Erst Verschwörungstheorie, ab Herbst Realität? Dann darf eine Impfung nicht älter als drei Monate sein, so die Pläne von Gesundheitsminister Lauterbach, derzeit selbst an Corona erkrankt nach dem 4. Schuss. Die SPD findet den Vorstoß gut. Widerstand regt sich kaum.
Die im Entwurf des neuen Infektionsschutzgesetzes vorgesehene Regelung zum Impfen stößt in Teilen der FDP-Fraktion auf scharfe Kritik und löst in der Ampelkoalition eine Debatte aus. Nach dem Kompromissentwurf von Gesundheitsminister Karl Lauterbach (SPD) und Justizminister Marco Buschmann (FDP) können Personen im Herbst und Winter die Pflicht zu Tests oder zum Maskentragen vermeiden, wenn sie eine Coronaimpfung nachweisen können, die nicht älter als drei Monate ist. Bundestagsvizepräsident Wolfgang Kubicki (FDP) sagte dem SPIEGEL: »Der Deutsche Bundestag darf das so nicht beschließen. Ich werde mit aller Kraft dafür streiten, dass diese Pläne, die offensichtlich aus dem Bundesgesundheitsministerium stammen, nicht umgesetzt werden.«
Und weiter: »Dass es politische Vorgaben zu Impfungen gibt, die die Empfehlung der Ständigen Impfkommission übertreffen und damit obsolet machen, halte ich für medizinethisch hochproblematisch«, so der FDP-Vizevorsitzende.
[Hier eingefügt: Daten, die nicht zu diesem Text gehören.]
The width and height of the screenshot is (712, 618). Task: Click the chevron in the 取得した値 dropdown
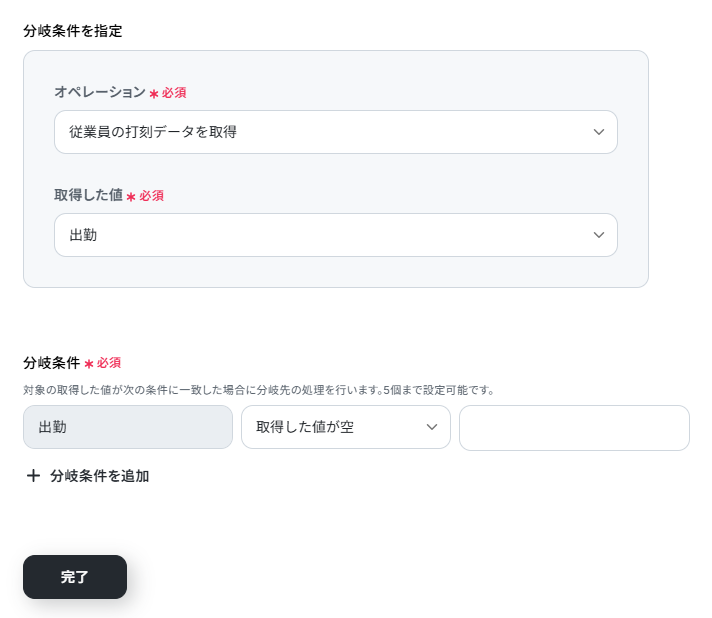pyautogui.click(x=599, y=235)
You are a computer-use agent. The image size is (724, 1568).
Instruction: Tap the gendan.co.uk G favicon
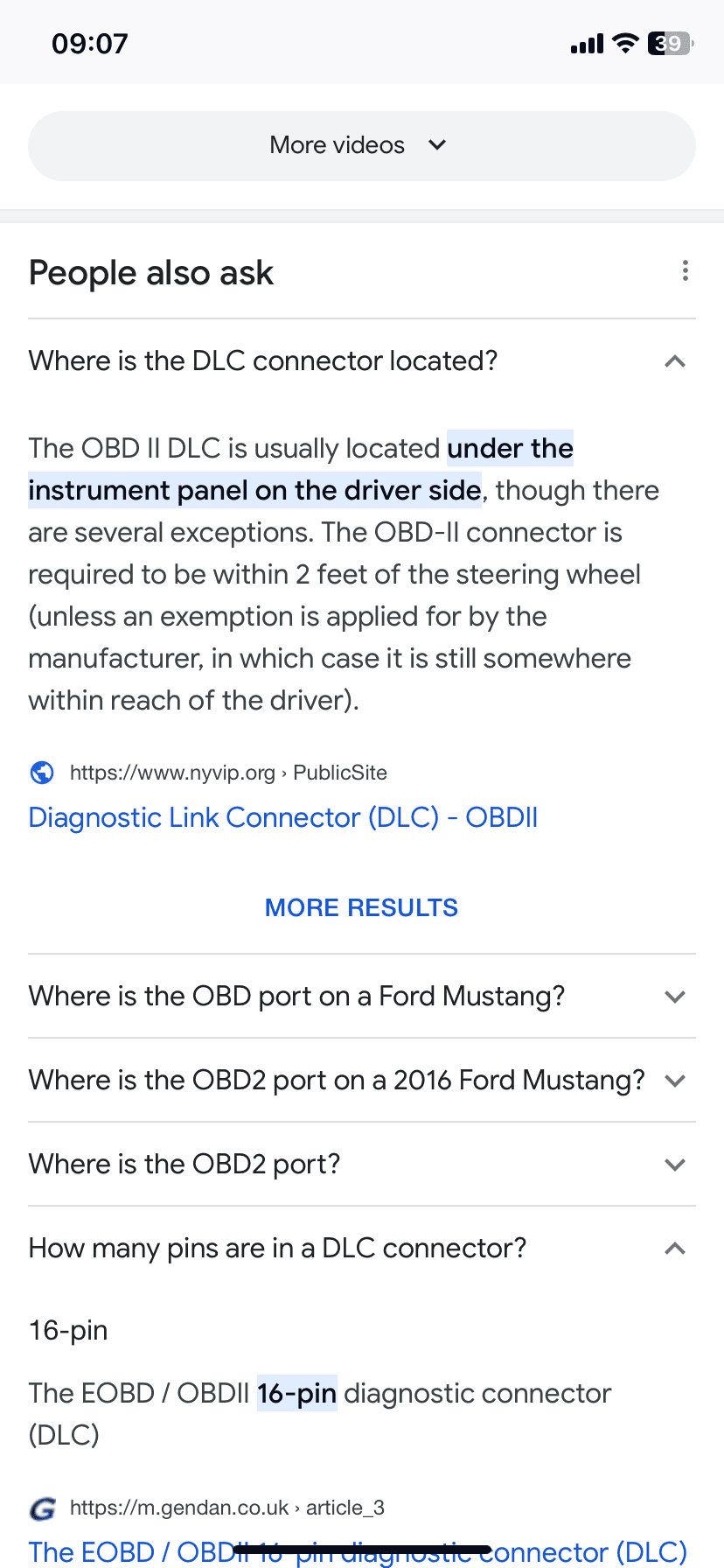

Die Stiko empfiehlt bislang Menschen ab 70 sowie Risikogruppen die vierte Impfung, also eine zweite Booster-Impfung.
Kubicki fordert das Parlament nun auf, bei den anstehenden gesetzlichen Beratungen Änderungen an den bisherigen Gesetzesplänen vorzunehmen. »Wir müssen rechtsstaatliche Grundsätze anscheinend auch gegen Karl Lauterbachs Ministerium durchsetzen. Politische Einmischung in medizinisch-wissenschaftliche Fragen darf es nicht geben«, so der FDP-Politiker.
Dagegen verteidigte der SPD-Fraktionsvize im Bundestag, Dirk Wiese, die geplante Regelung. »Wir sollten die Sache nicht überdramatisieren. Die Länder können die verschärften Regeln festlegen, wenn es die Situation erfordert, müssen es aber von heute auf morgen natürlich nicht. Und selbst wenn: wir reden ja über das Tragen einer Maske an bestimmten Orten oder die Vorlage eines Tests, wenn jemand nicht frisch geimpft ist. Dies halte ich für vertretbar, wenn die Infektionslage wieder schwieriger wird«, so Wiese zum SPIEGEL.
Zugleich äußerte Wiese die Hoffnung, dass sich auch die Stiko dem geplanten Vorstoß zum Impfen anschließt. »Die Stiko ist bei ihren Vorgaben schon oft hinterhergehinkt. Wir gehen davon aus, dass die angepassten Impfstoffe guten Schutz bieten werden. Unsere Botschaft ist: Es ist sinnvoll, sich impfen und die Impfung im Herbst auffrischen zu lassen«, so der SPD-Politiker.